As regulators prepare to weigh in on 737 MAX, FAA's global dominance fades
The ungrounding process is expected to take days, weeks or longer as foreign regulators check the FAA's homework and impose their own conditions for a return to service
Global regulators have held off approving the Boeing 737 MAX despite a decision by the US Federal Aviation Administration to end a 20-month grounding, highlighting changes in the global regulatory pecking order caused by two crashes of the jet.
In March 2019, when the second MAX crash in five months brought the death toll on the recently introduced Boeing Co model to 346 people, China quickly grounded the airliner, sparking a cascade of flight bans around the world.
The announcements from East to West highlighted China's growing clout in aerospace and global affairs.
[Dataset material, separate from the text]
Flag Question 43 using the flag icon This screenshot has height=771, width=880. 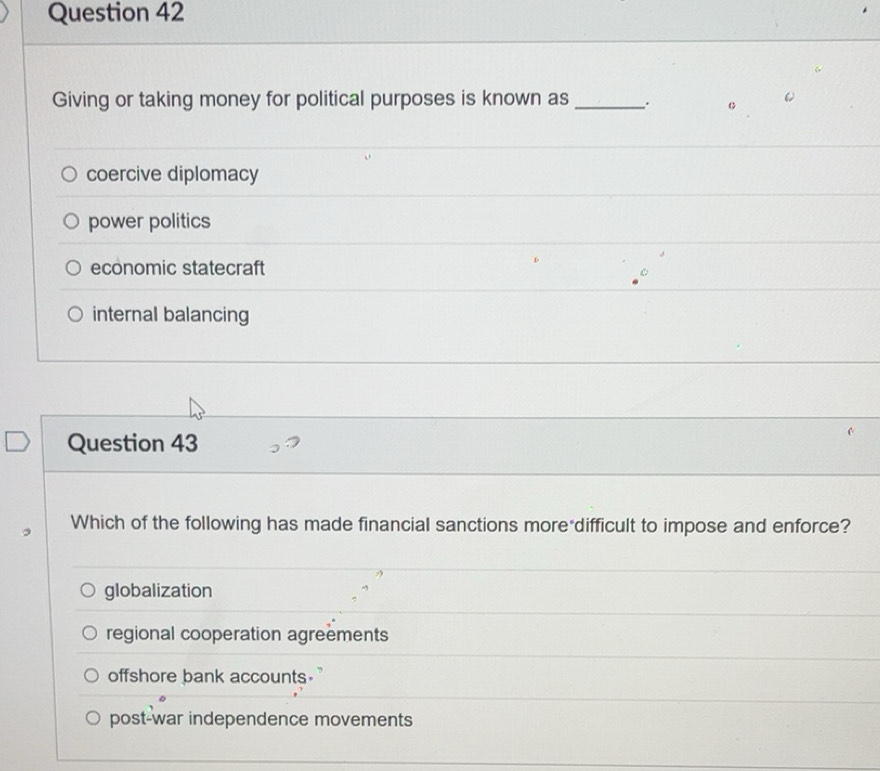click(16, 442)
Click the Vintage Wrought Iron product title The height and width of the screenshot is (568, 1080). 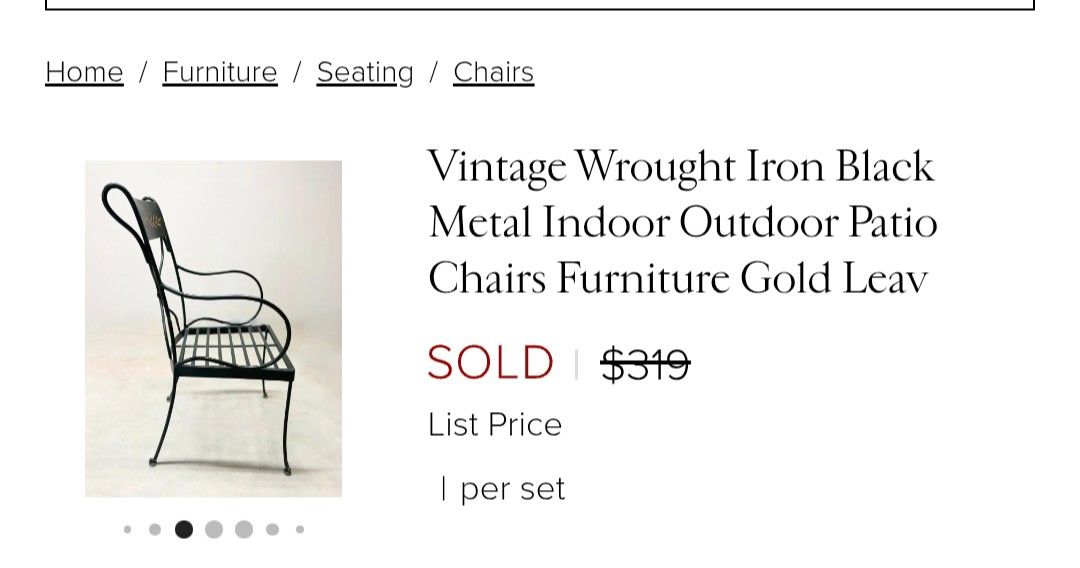pos(682,222)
Now, however, the ungrounding process is expected to take days, weeks or longer as foreign regulators check the FAA's homework and impose their own conditions for a return to service.
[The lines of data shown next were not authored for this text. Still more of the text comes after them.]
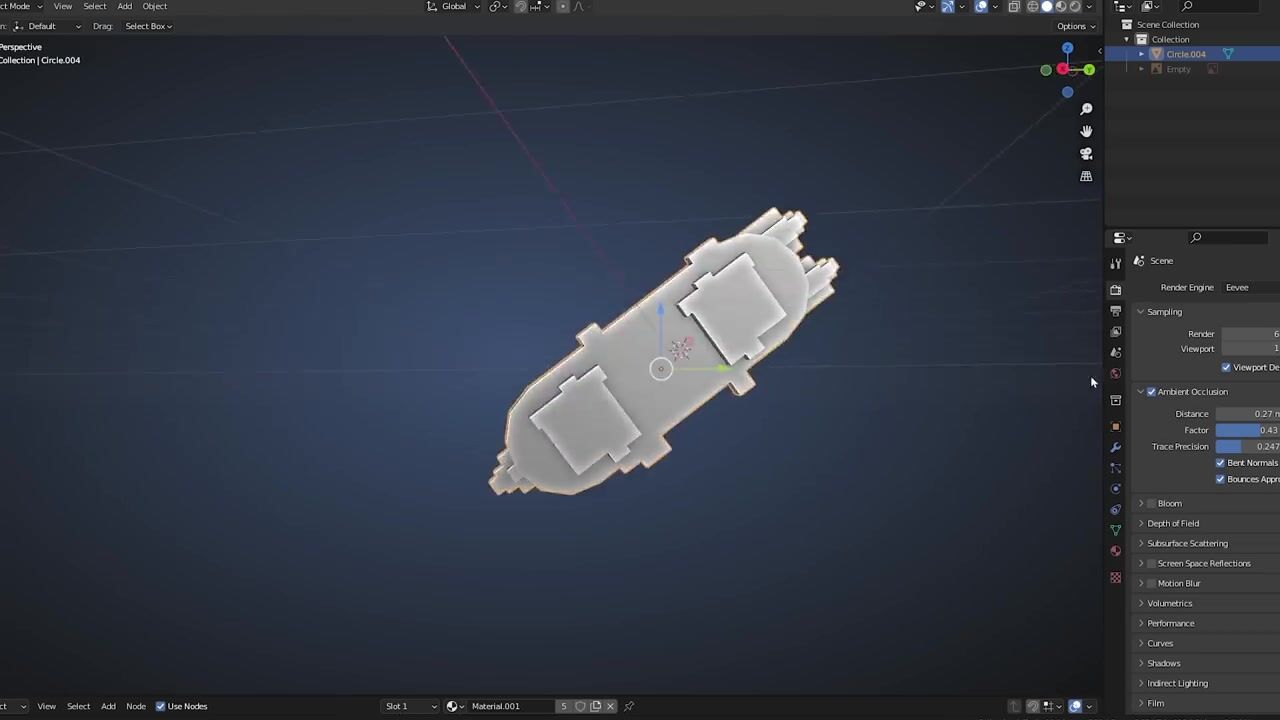
Task: Click the Options button in viewport
Action: [1075, 26]
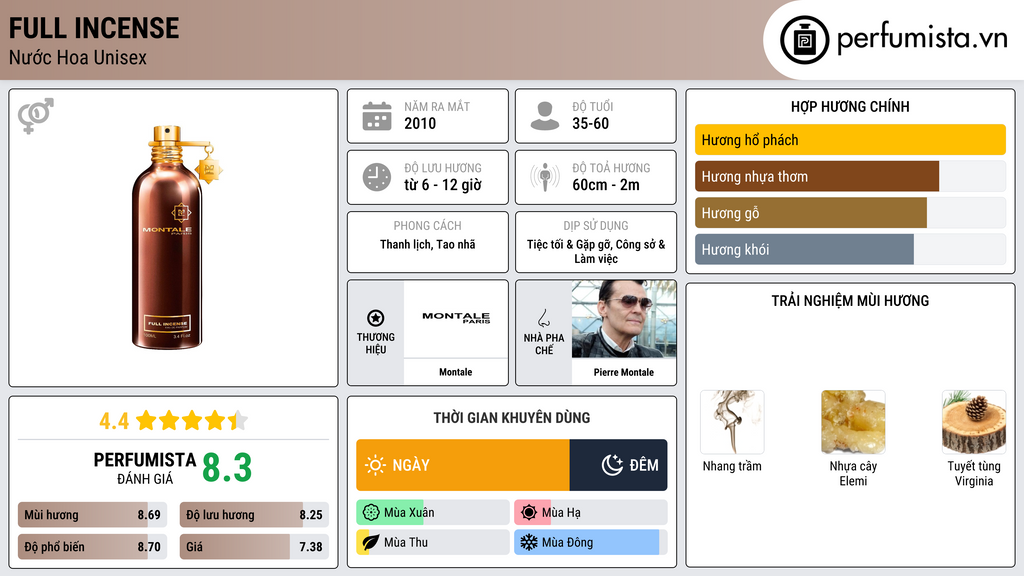Click the star badge icon above Thương hiệu
Viewport: 1024px width, 576px height.
376,317
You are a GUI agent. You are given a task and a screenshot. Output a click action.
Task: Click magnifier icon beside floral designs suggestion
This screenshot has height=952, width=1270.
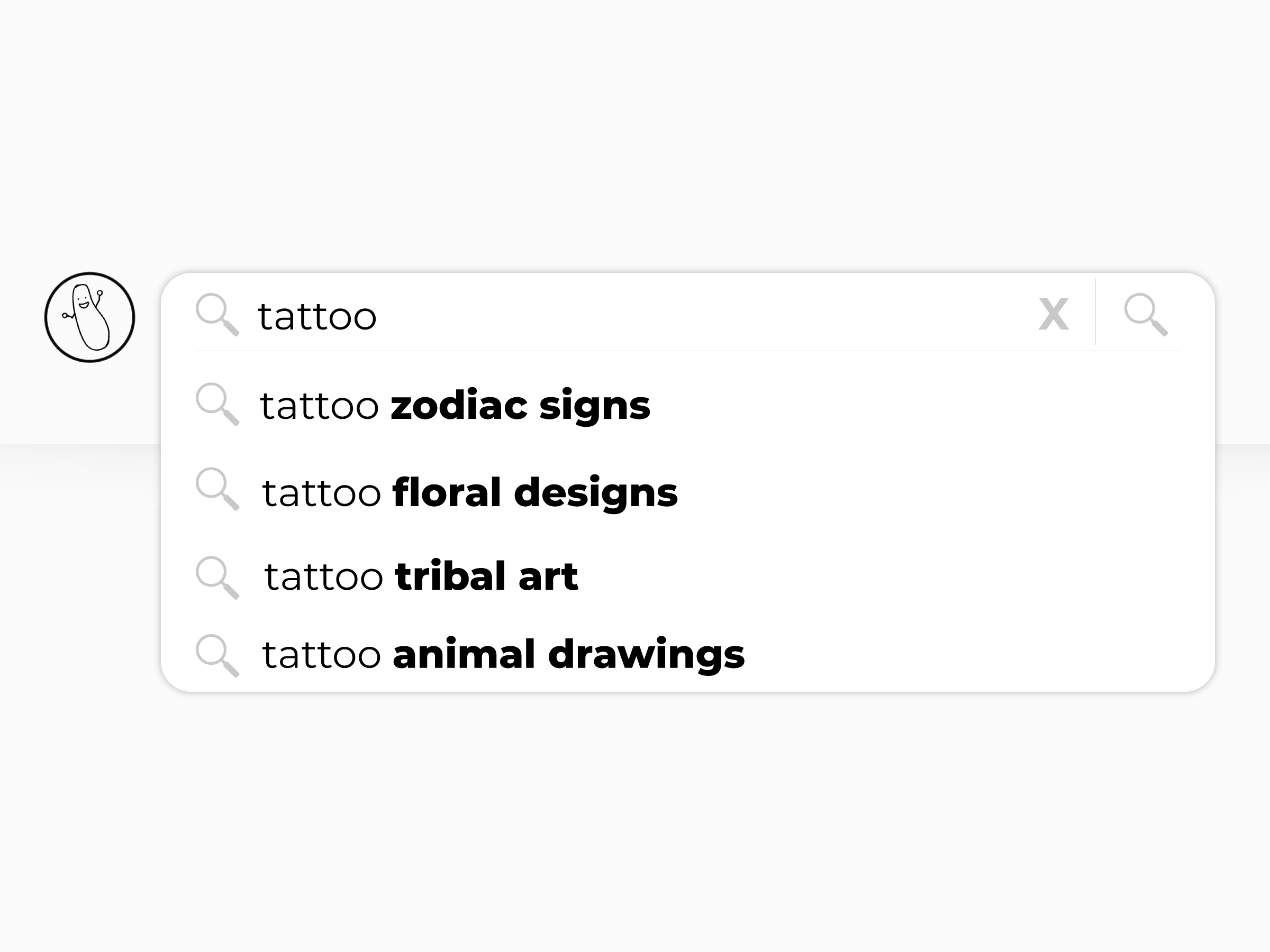(x=217, y=489)

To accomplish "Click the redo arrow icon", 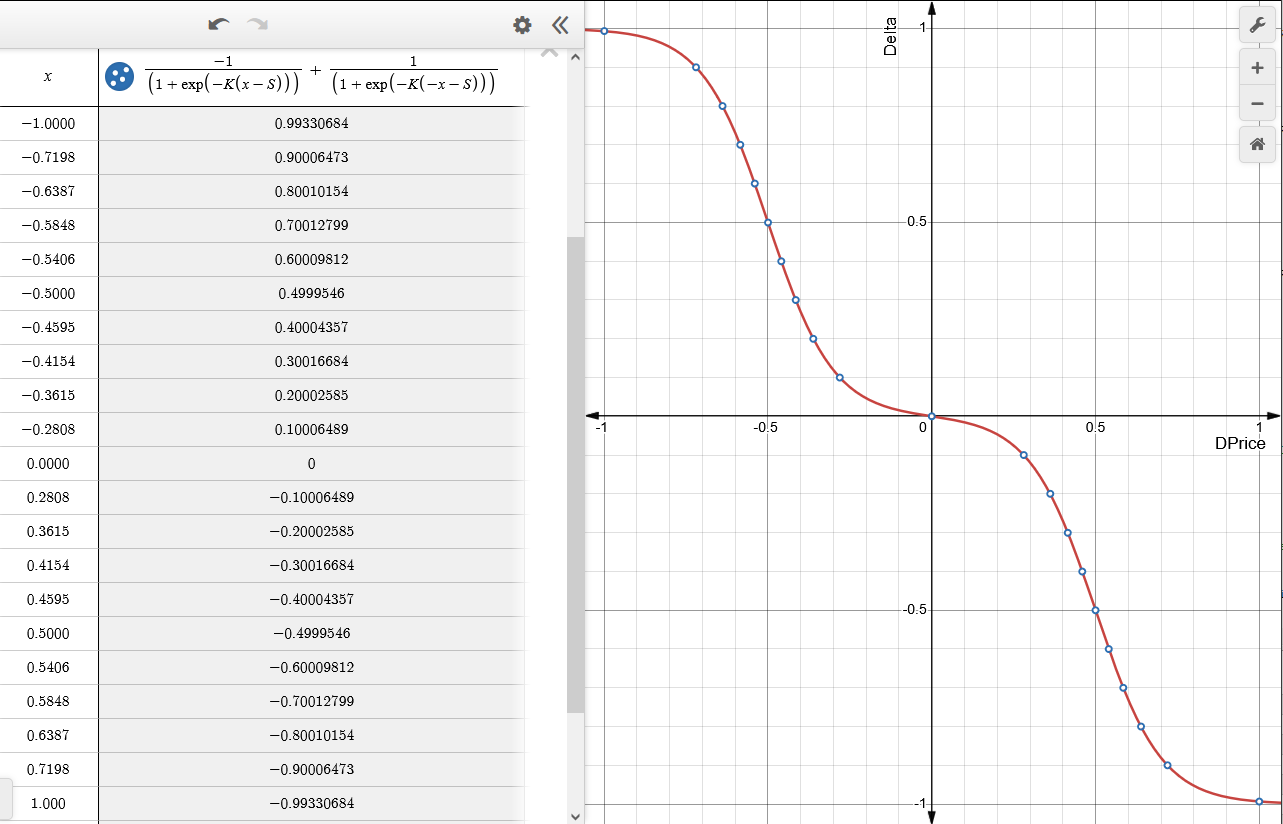I will coord(258,24).
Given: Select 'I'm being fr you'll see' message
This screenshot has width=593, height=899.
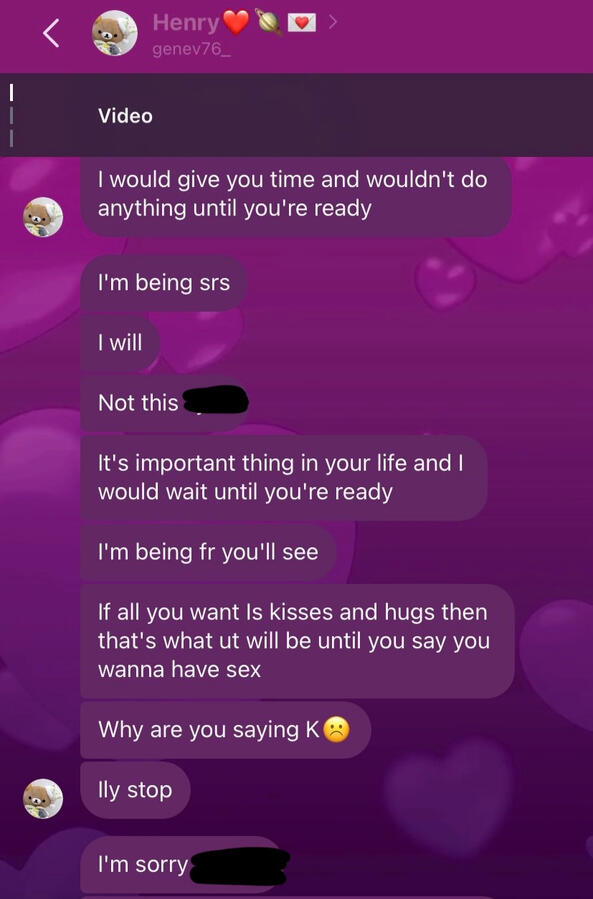Looking at the screenshot, I should [208, 552].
In the past, regulators promptly followed the guidance of the FAA, credited for decades with pioneering aviation safety. But many are now wary of seeming to toe the FAA line after the US agency was faulted for lax oversight.
Canada and Brazil, two aircraft-producing nations with heft in the industry, are expected to back the FAA's decision within weeks. But both said on Wednesday they weren't yet ready to decide.
"I think it's causing the countries to be a little bit more critical of the type-certificate validation process," said Mike Daniel, a former FAA certification expert and accident investigator based in Singapore. "Hopefully they're a little bit more critical of what their air operators are required to do with regard to training."
The ability of regulators to co-operate is crucial in a sector spanning dozens of jurisdictions.
Having a regulator such as the FAA do the heavy lifting to certify a US plane reduces costs and time, because agencies abroad can validate the results without having to duplicate them, said Teal Group analyst Richard Aboulafia.
"What the FAA does need are more resources," he said.
Emerging strengthened from the crisis, many analysts say, is the European Union Aviation Safety Agency (EASA), a direct peer to the FAA that oversees Airbus SE.
It has been closely involved in vetting the MAX changes and is expected to have greater scrutiny of future projects like Boeing's 777X, while the FAA may do likewise with Airbus jets.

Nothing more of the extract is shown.